Dijkstra and A* algorithms should theoretically return the same result because they are almost the same algorithm. What A* does is provide an optimization to the order in which nodes are searched. Generally speaking, in a spatial/geographical context, when a choice for the next node is encountered, the first one to be tested will be much more likely to be the one which puts you geographically closer to the end end goal. This is why the pg_aStar requires input of the (x,y) coordinates of the nodes.

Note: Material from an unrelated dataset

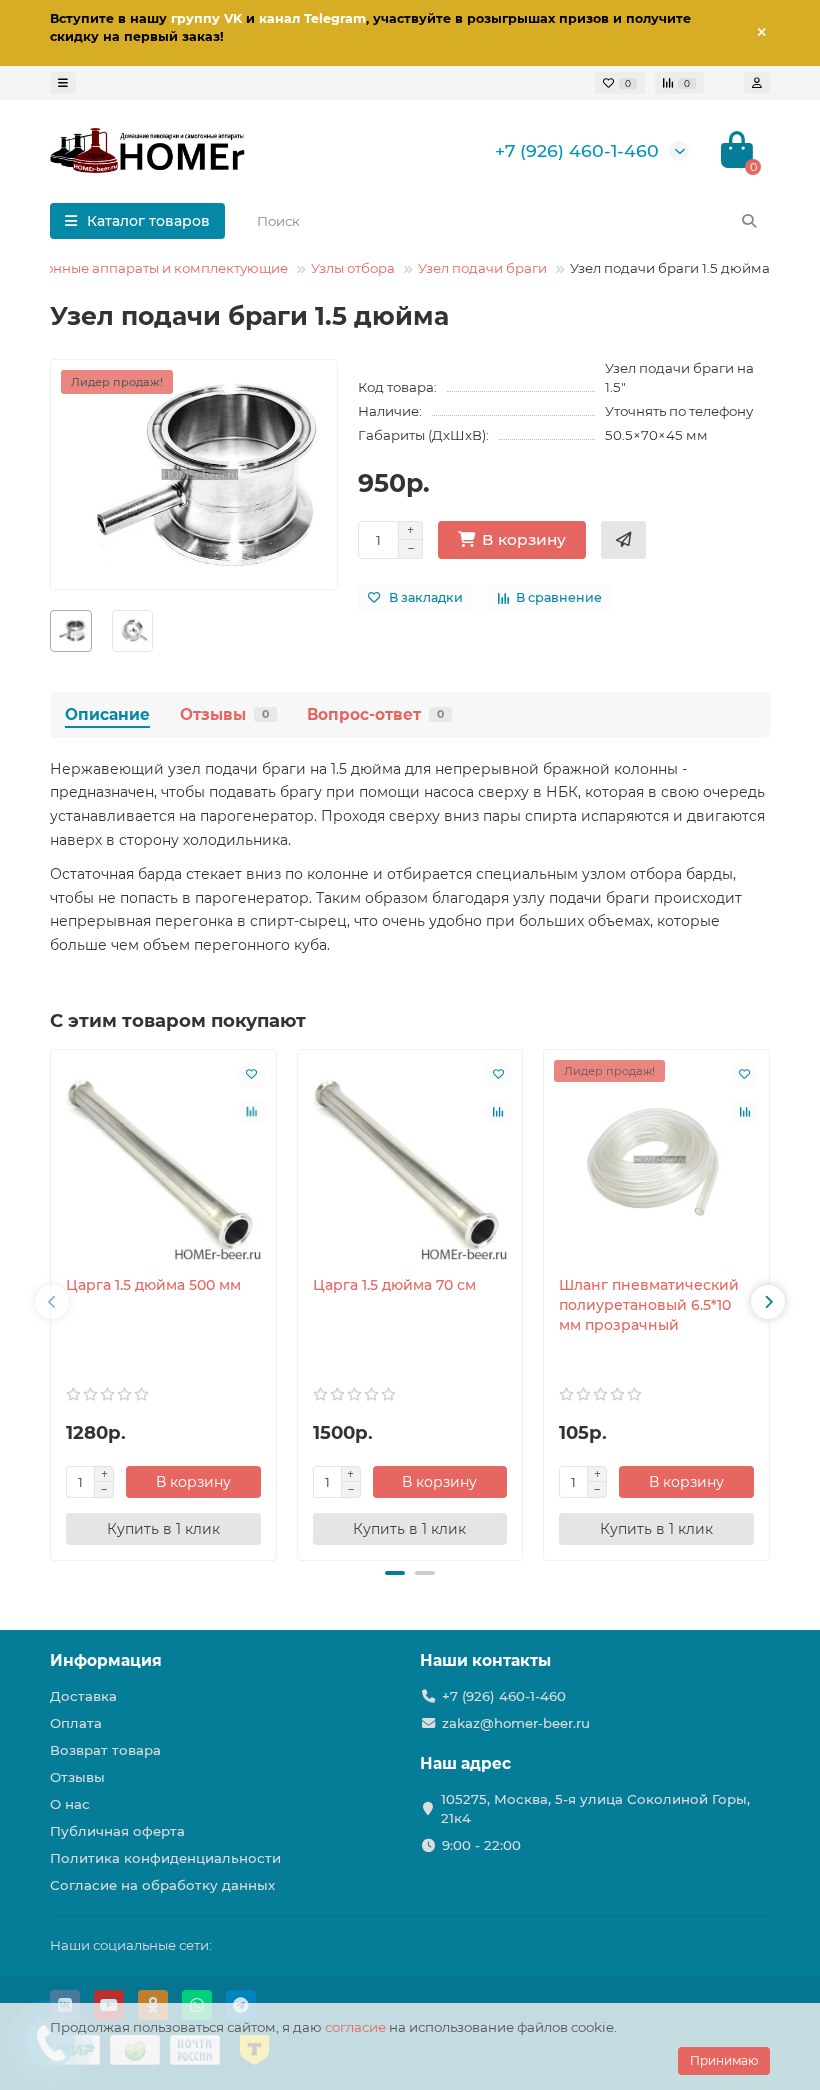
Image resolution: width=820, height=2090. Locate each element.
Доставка (83, 1696)
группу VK (206, 18)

The heuristic parameter refers to the equation used to calculate the amount to add to the cost of travelling to a node, based on the distance between the node's (x,y) location and the final end goal's (x,y) location. In pgRouting, it is an integer representing possible mathematical equations:

  • 0: h(v) = 0 (Use this value to compare with pgr_dijkstra)
  • 1: h(v) abs(max(dx, dy))
  • 2: h(v) abs(min(dx, dy))
  • 3: h(v) = dx * dx + dy * dy
  • 4: h(v) = sqrt(dx * dx + dy * dy)
  • 5: h(v) = abs(dx) + abs(dy)

Source

I feel like your question is asking if it is optimal on length (which I assume means the cost) and on time (which I assume means computation time). Optimal on length? Yes. Optimal on time? Probably - it depends on the chosen heuristic and the graph. If the graph is large but its complexity is fairly trivial and the heuristic makes sense then it should be solved faster than by Dijkstra.

However, on small graphs, the overhead of the additional calculation of the heuristic may dwarf the performance gains from the algorithm, in which case Dijkstra might actually be more performant.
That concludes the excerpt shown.